- **Given text**:
<<<<

What are Sarahules Known for? Eating…well Except for Camille 


Have you ever seen the movie, “What to Expect when You’re Expecting”? Well if not, watch it. I love that movie, and if you are feeling extra generous today, feel free to send this film to Africa…but I digress. 

There is a part of the movie where Jlo and her hubby fly to Africa looking glamorous in their clean fashionable clothes as they step out of a bush plane into the gune (bush) of Africa. It is a beautiful moment when they pick up their new African baby, clean and quiet. There is only one issue with this part of the movie. They totally forgot to add the part where they sit on a sweltering bus for 5 hours, enter the bush city where they proceed to get sandwiched onto an even hotter gelly gelly that proceeds farther into the bush on the “main road” which is actually a dirt highway fit to make anyone with a full bladder or explosive African diarrhea have an accident. Then, after an hour of off-roading, THEN they reached their destination where they can pick up their screaming, malnourished adopted child. Ok, maybe that was closer to my experience than Hollywood’s.
Let me clarify. This past week, I went to visit my permanent site. The one I’ll be living in for the next two years of my life. Sarahules are known for two things. One, we are the eating culture. God knew that I belonged in this culture…poor Camille on the other hand is not a grown man eater like me. We make fun of bird eaters like her (muahahah). For once I’m on the eating winning team. The second, more unfortunate aspect of Sarahule land is that they are placed deep in country. So, guess where I am living. Ding ding ding. Deep in country.
They call it the upper river region (URR). It’s got a pretty cool city called Basse, totally melting heat, a tight knit community of PCVs (I am quickly understanding why), and sweltering heat. Did I mention the heat?
Let’s just get the real talk right out of the way. My permanent site is going to take some getting used to. Try to imagine entering the African bush into a concrete jungle/maze of 5000 people and 300+ compounds. I couldn’t tell you which way is up or down at this point. It is absolutely huge compared to my training village.
Another change is my family. I’ll be living with 12 people, 6 of which are grown women, 1 man (my host father), and 5 young children. This dynamic is very different from my current family of a mom, dad, grandma, and children ranging from one year to older teens. Somehow, the “bush sarahule” as my language teacher calls it, is actually much different than the sarahule that I have been practicing. Wonderful.

>>>>

- **Data for analysis**:
<<<<

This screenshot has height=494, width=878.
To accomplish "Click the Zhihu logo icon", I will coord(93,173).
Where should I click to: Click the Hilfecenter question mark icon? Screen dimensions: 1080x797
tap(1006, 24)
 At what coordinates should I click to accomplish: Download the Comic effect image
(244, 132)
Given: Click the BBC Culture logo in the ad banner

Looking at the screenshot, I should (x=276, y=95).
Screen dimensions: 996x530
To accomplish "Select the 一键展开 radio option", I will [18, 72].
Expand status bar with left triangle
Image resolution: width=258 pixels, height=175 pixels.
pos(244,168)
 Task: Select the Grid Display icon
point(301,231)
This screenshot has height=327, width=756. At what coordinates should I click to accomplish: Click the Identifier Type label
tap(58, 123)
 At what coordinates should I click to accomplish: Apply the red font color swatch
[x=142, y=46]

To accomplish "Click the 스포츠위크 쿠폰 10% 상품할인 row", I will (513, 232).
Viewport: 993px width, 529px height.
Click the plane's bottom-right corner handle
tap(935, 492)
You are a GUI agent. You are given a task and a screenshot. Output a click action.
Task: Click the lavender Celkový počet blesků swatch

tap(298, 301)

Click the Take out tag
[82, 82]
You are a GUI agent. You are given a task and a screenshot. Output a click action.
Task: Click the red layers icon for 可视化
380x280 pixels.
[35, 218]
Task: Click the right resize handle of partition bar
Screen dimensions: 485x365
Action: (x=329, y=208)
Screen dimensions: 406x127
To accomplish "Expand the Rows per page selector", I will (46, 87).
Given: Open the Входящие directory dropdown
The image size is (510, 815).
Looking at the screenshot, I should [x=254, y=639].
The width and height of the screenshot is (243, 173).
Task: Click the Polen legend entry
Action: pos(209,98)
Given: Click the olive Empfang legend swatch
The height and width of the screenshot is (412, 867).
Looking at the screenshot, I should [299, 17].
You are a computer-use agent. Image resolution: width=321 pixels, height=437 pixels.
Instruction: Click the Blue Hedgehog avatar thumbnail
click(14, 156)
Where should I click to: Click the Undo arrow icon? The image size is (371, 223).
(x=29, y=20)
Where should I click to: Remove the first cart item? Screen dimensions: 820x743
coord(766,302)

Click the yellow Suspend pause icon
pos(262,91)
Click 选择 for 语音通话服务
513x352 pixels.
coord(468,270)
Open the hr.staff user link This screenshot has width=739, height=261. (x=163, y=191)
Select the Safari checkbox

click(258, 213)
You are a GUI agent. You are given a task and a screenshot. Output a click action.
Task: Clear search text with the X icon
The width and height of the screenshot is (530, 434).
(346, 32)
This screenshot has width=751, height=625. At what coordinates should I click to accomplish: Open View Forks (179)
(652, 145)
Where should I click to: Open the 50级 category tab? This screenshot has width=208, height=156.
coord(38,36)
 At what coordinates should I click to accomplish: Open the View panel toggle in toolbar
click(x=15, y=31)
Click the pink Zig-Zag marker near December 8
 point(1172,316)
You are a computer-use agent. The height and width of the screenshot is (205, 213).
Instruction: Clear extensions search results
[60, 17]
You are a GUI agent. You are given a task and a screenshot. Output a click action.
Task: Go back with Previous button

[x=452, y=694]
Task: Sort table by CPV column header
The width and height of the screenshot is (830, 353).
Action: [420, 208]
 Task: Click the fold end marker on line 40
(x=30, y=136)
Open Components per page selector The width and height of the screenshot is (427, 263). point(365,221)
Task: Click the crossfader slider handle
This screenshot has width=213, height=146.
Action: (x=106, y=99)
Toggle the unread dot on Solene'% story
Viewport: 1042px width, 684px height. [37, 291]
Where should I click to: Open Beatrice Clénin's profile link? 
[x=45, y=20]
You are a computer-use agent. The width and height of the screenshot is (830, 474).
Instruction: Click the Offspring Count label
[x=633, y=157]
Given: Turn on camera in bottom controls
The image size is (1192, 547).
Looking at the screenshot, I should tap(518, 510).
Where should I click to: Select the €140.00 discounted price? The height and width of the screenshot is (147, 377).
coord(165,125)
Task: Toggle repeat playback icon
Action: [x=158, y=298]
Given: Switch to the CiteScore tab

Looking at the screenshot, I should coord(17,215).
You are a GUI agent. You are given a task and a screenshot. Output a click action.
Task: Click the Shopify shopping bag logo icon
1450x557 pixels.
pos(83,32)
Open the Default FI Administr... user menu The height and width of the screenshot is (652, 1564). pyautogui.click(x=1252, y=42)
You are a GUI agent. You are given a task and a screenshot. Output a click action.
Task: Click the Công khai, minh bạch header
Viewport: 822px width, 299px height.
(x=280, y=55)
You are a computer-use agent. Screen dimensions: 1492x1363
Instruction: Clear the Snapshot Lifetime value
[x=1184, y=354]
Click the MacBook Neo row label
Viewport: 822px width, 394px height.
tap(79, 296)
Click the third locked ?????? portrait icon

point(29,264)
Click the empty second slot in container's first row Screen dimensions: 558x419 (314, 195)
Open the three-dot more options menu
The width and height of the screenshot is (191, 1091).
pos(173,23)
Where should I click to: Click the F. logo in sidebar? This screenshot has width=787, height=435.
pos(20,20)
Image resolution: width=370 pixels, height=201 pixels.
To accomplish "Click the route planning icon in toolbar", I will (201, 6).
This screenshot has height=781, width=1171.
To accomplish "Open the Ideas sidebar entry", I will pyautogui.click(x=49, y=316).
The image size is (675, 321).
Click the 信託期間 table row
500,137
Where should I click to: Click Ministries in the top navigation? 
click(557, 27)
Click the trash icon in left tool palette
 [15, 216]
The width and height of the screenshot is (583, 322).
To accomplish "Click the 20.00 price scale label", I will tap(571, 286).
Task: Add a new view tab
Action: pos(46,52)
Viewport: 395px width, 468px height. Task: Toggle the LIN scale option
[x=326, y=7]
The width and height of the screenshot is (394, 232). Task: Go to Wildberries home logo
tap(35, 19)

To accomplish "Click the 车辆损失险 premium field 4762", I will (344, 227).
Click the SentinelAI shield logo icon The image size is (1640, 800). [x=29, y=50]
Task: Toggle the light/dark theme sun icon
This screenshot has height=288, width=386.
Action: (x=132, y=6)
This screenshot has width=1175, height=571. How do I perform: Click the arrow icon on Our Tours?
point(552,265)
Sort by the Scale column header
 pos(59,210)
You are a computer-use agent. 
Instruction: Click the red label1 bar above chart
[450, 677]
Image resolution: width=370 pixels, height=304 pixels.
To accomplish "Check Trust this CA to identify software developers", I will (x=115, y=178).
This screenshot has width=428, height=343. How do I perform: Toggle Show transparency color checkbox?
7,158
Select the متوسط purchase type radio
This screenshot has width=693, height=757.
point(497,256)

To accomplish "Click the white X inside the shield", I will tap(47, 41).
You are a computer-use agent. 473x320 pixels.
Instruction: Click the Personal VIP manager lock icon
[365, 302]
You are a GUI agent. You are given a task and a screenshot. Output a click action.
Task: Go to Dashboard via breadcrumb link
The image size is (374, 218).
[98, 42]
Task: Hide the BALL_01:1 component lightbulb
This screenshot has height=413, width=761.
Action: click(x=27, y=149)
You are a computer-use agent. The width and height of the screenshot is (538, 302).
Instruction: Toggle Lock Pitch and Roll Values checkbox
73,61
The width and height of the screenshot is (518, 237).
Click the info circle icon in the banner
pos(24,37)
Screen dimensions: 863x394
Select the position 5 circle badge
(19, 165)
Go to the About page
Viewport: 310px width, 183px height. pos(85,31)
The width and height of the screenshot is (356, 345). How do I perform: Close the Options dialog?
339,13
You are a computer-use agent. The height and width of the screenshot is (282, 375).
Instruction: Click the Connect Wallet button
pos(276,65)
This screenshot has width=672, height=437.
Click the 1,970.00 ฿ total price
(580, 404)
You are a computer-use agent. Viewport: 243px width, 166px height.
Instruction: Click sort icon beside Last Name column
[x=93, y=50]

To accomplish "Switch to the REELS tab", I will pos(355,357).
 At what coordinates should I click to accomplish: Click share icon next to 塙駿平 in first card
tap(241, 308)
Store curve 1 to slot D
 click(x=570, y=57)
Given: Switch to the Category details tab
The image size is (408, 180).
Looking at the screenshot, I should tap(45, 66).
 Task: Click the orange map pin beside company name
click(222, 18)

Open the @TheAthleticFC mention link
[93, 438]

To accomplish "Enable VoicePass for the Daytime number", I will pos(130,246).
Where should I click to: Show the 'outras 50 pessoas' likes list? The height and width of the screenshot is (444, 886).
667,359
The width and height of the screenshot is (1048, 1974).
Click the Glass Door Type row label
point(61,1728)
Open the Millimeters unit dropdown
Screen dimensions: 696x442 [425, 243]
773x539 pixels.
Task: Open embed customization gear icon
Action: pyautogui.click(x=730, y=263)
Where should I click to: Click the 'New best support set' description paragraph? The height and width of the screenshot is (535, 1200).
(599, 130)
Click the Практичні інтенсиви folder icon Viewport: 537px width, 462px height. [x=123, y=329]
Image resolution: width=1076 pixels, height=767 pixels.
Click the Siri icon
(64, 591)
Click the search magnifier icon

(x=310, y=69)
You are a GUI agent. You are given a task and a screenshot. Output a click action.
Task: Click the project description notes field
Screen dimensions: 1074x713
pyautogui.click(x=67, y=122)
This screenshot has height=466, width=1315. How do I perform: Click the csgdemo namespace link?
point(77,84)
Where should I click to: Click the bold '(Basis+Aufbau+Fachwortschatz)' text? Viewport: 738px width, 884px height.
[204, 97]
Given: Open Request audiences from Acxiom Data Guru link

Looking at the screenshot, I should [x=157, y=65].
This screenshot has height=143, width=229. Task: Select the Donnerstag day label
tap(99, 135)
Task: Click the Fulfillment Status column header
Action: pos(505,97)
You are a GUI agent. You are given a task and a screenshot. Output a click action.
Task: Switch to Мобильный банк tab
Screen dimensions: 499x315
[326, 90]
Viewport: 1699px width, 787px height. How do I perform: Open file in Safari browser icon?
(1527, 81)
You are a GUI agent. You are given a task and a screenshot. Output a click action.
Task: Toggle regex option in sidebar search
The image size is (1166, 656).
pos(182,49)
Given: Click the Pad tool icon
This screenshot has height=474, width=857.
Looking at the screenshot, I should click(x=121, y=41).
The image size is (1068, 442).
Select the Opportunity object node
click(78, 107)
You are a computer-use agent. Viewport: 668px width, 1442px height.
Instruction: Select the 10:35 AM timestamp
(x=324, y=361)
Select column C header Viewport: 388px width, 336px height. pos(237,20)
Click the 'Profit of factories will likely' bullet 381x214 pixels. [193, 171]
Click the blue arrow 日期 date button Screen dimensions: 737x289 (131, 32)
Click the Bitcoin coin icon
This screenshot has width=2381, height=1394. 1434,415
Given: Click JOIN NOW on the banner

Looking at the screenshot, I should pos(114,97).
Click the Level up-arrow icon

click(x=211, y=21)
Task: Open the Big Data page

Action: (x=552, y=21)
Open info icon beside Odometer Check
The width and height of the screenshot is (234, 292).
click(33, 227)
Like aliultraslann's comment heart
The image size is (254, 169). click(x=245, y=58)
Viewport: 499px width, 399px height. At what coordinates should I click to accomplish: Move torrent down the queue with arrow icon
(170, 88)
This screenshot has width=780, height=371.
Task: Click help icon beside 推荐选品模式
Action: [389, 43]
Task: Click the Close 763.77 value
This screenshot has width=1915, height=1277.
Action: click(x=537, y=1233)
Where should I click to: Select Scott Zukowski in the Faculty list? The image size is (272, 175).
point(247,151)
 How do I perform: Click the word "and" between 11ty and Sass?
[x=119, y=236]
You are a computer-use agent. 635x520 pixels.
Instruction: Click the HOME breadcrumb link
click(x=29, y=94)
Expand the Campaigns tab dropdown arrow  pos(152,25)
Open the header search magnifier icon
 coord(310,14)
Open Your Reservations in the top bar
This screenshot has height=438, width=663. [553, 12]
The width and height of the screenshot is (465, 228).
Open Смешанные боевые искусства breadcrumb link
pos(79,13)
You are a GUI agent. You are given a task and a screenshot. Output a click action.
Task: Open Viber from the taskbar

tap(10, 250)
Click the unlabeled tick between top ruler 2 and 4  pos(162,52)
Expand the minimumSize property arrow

>>>>

- **Things to do**:
**A.** According to the Sarahule blog post, what two things are Sarahules known for?
**B.** Continue the Sarahule blog post from its last sentence.
The items have no connection to the Sarahule blog post.

- **List of answers**:
**A.** They are known as the eating culture and for being placed deep in country.

**B.**
Three days in my site was, to say nicely, overwhelming. I met so many people, fumbled through covlorsarions with prominent figures of the village, it was about 20 degrees hotter than up country (mind you we are moving into the “cold season”) and was asked more than once why my language skills were so poor compared to the previous volunteer. Well, because I’ve been here for a month.
Then came the self pity. I cried. Man did I cry. The first night that I was there I cried my first real cry since I’ve been here. Later on, I found out that I was not alone in this reaction. Who knows why I was having a melt down though. Was it the inability to understand 80% of the words said to me, the constant talk from the ENTIRE VILLAGE about their love for the previous volunteer and how wonderful at everything that she was, the first feeling of “isolation”, the reality that I will have to say goodbye to my training village family, the fact that I was PMSing and it was 10000 degrees? Take your pick.
Then, the three days were over and I could reflect. I am so dumb. Really. What was my real issue? My comfort. That was my issue. Let me rewind to the reality of my site visit. I traveled 6 hours into the country with a Gambian by the name of Isumaila Sidebeh who came to pick me up as a community representative and my first village friend. He was so happy to have me there and to be my guide. You know who else was happy that I was there? The whole village. Thirty plus women retrieved me from Isumaila’s compound that first day chanting my name, proceeding with drums, song, dance and hugs, parading me through the winding streets to my compound where my family graciously greeted this stranger into their home.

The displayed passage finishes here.